Only these lines of the data below are wanted: the one with "Cookie Centre (37, 2222)", the one with "HUN (25, 57)", and any lines between them, each repeated exactly.

MATERIAL TO PROCESS Start Marker

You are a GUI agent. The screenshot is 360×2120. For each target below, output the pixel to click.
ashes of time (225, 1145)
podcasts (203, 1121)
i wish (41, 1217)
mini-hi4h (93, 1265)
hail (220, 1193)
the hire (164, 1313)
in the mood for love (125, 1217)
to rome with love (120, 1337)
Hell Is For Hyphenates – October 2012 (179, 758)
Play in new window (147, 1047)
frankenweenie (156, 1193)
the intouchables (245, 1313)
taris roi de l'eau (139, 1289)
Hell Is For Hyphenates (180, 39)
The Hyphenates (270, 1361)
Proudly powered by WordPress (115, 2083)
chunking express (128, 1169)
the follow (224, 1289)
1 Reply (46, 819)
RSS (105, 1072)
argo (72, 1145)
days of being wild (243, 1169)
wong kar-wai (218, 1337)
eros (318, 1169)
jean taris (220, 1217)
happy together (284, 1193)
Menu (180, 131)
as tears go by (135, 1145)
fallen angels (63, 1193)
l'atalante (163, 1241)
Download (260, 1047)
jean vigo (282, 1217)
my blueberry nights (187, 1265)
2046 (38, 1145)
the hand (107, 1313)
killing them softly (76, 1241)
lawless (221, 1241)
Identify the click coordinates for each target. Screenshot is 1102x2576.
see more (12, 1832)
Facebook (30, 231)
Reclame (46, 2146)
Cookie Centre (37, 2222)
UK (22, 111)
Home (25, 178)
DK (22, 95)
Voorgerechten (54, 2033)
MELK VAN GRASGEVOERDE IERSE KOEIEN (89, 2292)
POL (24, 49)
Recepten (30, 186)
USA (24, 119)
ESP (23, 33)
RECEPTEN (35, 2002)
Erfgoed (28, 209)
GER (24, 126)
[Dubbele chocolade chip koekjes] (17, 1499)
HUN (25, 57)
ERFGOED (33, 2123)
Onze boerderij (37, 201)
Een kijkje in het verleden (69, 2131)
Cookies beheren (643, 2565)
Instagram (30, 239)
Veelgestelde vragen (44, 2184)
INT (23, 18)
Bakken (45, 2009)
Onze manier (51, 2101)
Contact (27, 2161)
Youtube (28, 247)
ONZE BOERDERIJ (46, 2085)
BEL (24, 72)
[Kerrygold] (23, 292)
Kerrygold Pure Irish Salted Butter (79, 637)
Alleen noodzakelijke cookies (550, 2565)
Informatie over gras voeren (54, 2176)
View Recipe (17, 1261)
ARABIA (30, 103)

MATERIAL TO PROCESS End Marker

**SOLUTION TO THE EXERCISE:**
Cookie Centre (37, 2222)
UK (22, 111)
Home (25, 178)
DK (22, 95)
Voorgerechten (54, 2033)
MELK VAN GRASGEVOERDE IERSE KOEIEN (89, 2292)
POL (24, 49)
Recepten (30, 186)
USA (24, 119)
ESP (23, 33)
RECEPTEN (35, 2002)
Erfgoed (28, 209)
GER (24, 126)
[Dubbele chocolade chip koekjes] (17, 1499)
HUN (25, 57)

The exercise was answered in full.